2021 Theses Master's
Children's Heritage Education at Historic Sites: Evaluating Resiliency in Place Based Education in the Absence of Place
'Heritage education' is an increasingly popular phrase in both formal and non-formal educational settings. Contemporary heritage education is a teaching lens for the study of cultural heritage. In recent decades, research examining children's heritage education has underscored the many benefits of the practice to a student's personal and academic development, with support for place based education driving an increase in children's heritage education at historic sites. Harnessing immersive, on-site engagements to create 'authentic' and 'active' learning environments, heritage education at historic sites takes on myriad forms (exhibits, tours, performances, fine and dramatic art projects, etc.).

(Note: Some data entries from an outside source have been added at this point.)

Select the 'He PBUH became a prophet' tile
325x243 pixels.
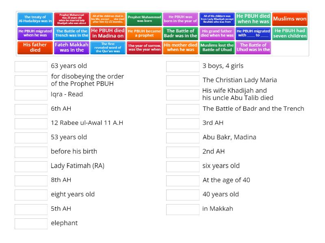[x=145, y=33]
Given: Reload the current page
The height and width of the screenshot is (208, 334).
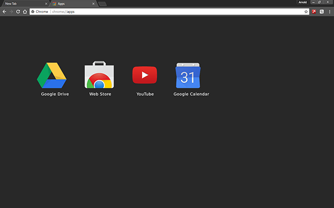Looking at the screenshot, I should [18, 11].
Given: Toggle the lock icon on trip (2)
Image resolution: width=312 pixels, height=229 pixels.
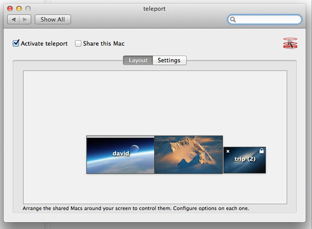Looking at the screenshot, I should (261, 151).
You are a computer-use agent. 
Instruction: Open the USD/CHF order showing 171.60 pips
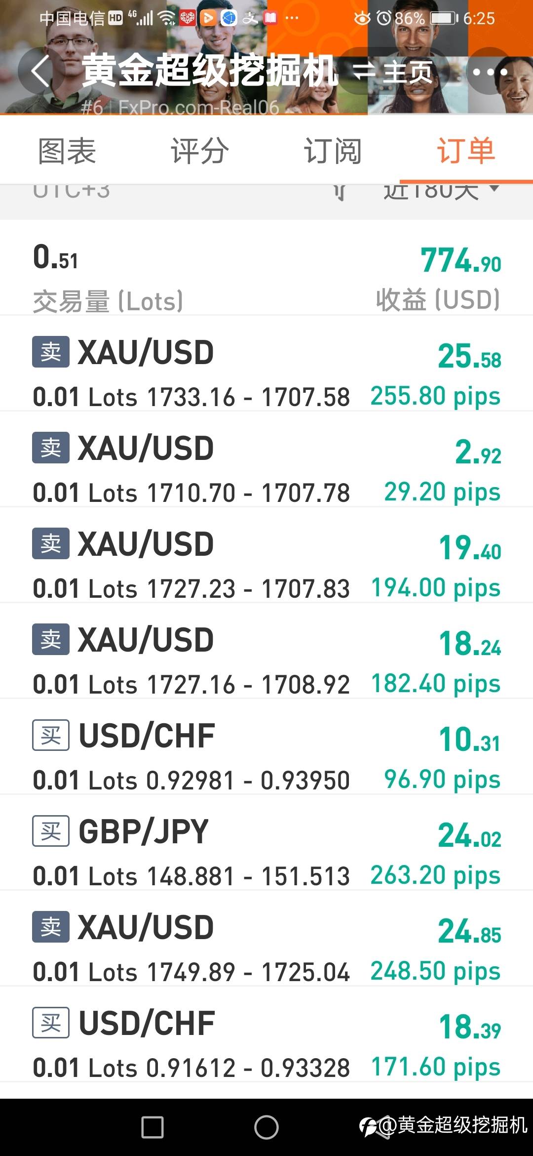pos(267,1044)
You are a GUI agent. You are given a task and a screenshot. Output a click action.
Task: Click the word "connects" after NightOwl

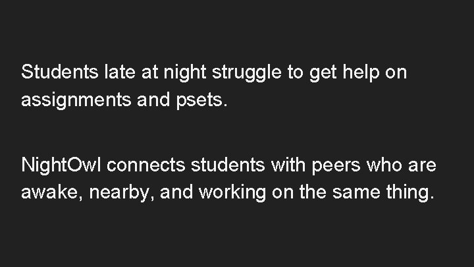(x=145, y=165)
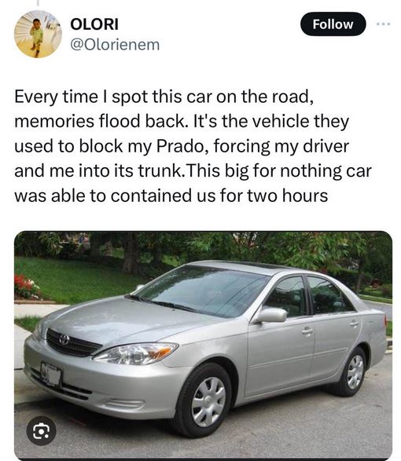This screenshot has width=401, height=461.
Task: Open the three-dot more options menu
Action: point(384,24)
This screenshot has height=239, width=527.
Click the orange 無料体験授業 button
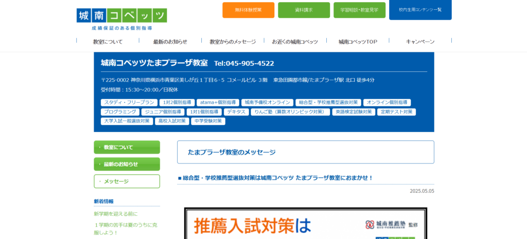tap(248, 10)
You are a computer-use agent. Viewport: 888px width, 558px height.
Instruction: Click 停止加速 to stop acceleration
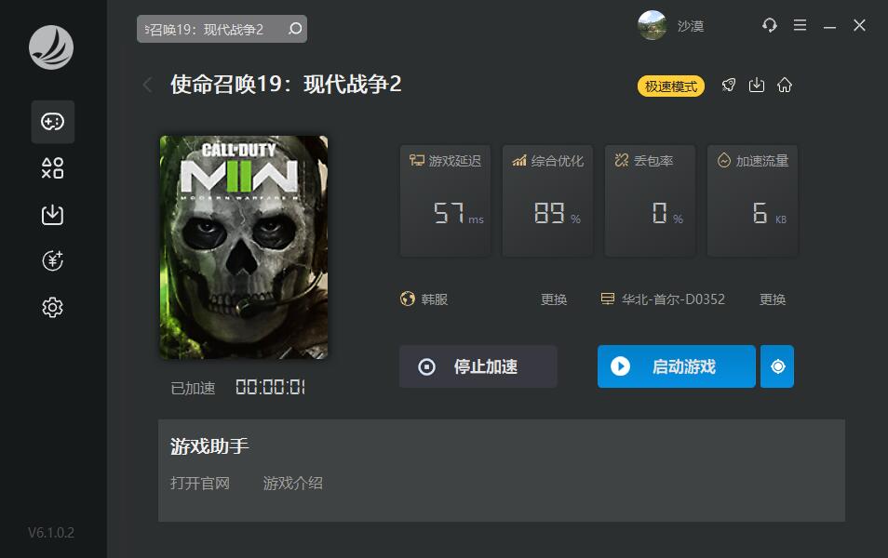(x=478, y=366)
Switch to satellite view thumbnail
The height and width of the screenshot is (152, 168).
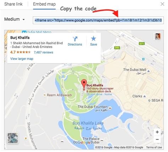[13, 138]
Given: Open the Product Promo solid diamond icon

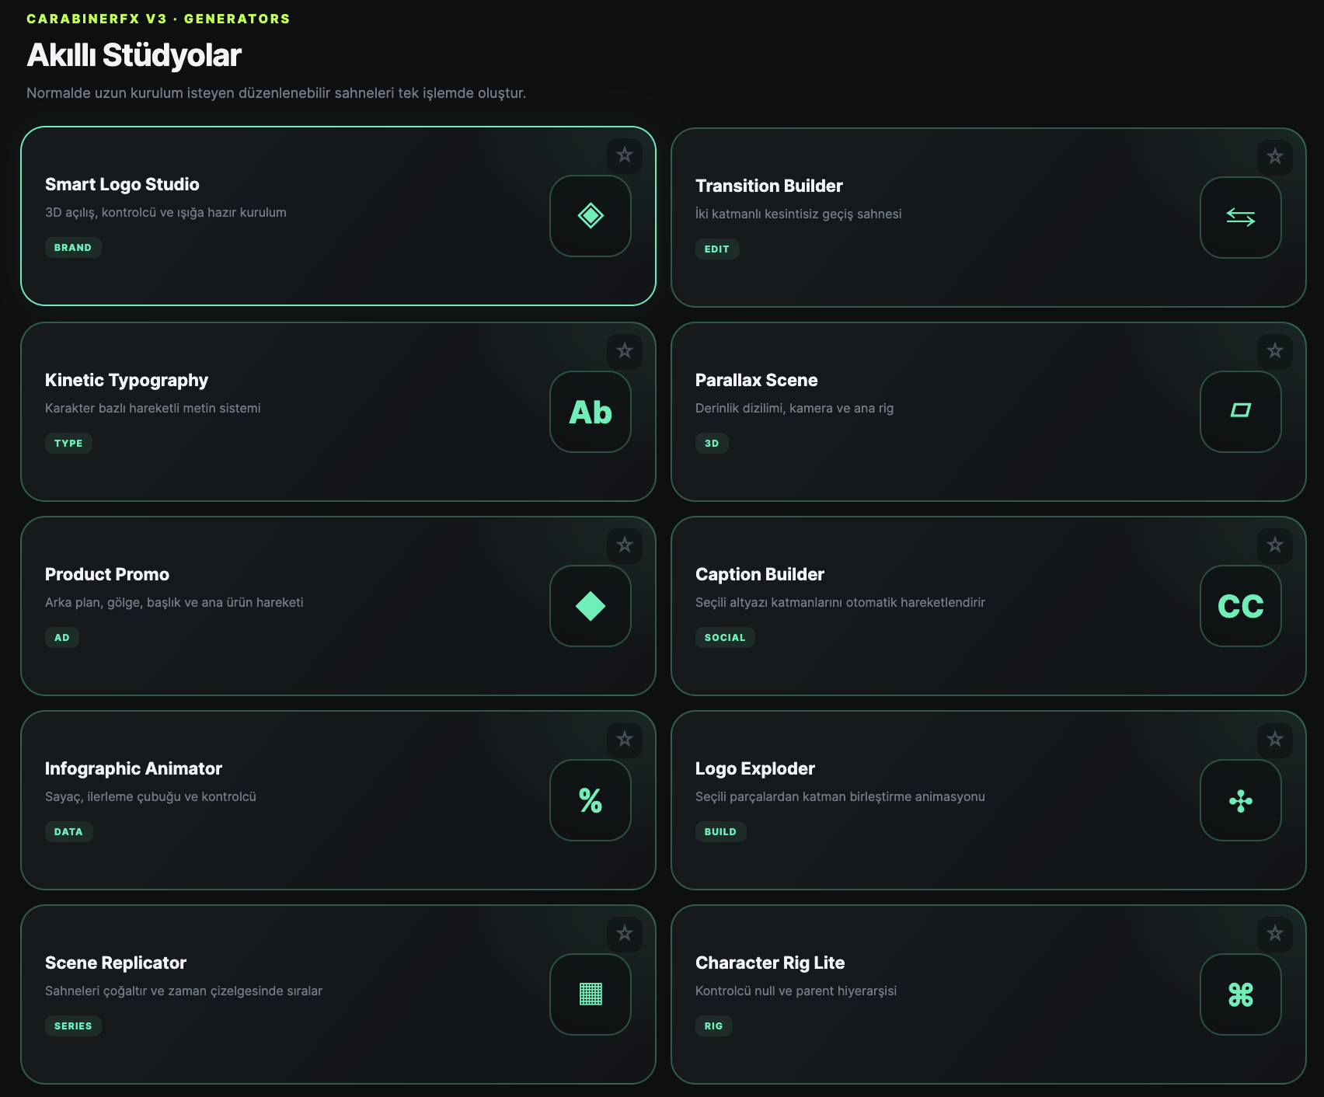Looking at the screenshot, I should point(591,606).
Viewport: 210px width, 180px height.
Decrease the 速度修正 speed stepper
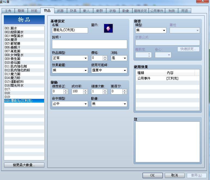tap(66, 93)
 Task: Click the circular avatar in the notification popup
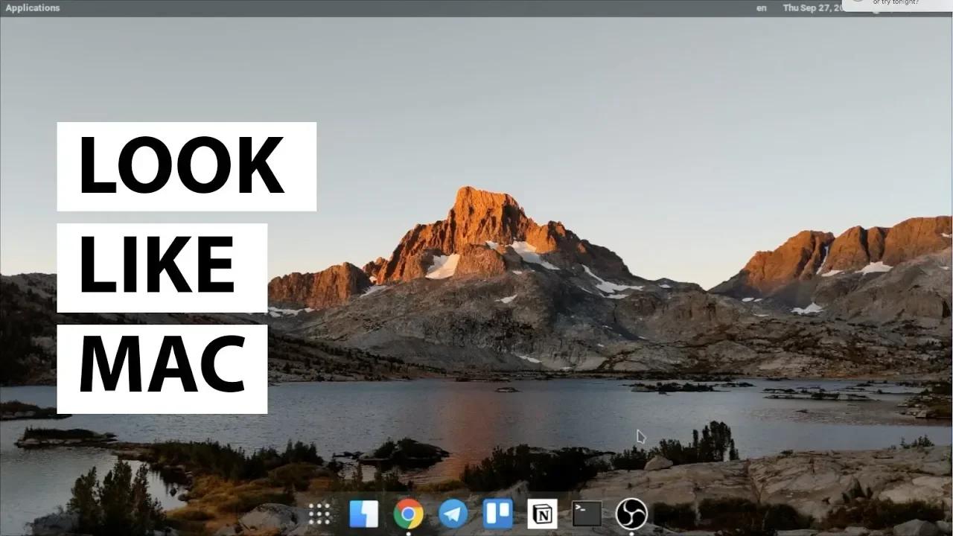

In a moment in which heritage education and place based education have become well respected and mainstream educational practices, heritage educational programs at historic sites are diversifying, rethinking, and improving their children's programming, integrating technologically driven experiences to improve site accessibility, and increase diversity of narrative.
This project aims to address the current state and future direction of children's heritage education at historic sites, by examining the impact of the Covid-19 pandemic on educational practices. First, the project will contextualize contemporary children's heritage education within the broader histories of heritage education in the United States, and educational theory guiding place and nature based learning methodologies. From here, the thesis addresses the question: How will heritage education at historic sites rise to the challenge of remote site engagement? And, how will these adaptations impact future practices?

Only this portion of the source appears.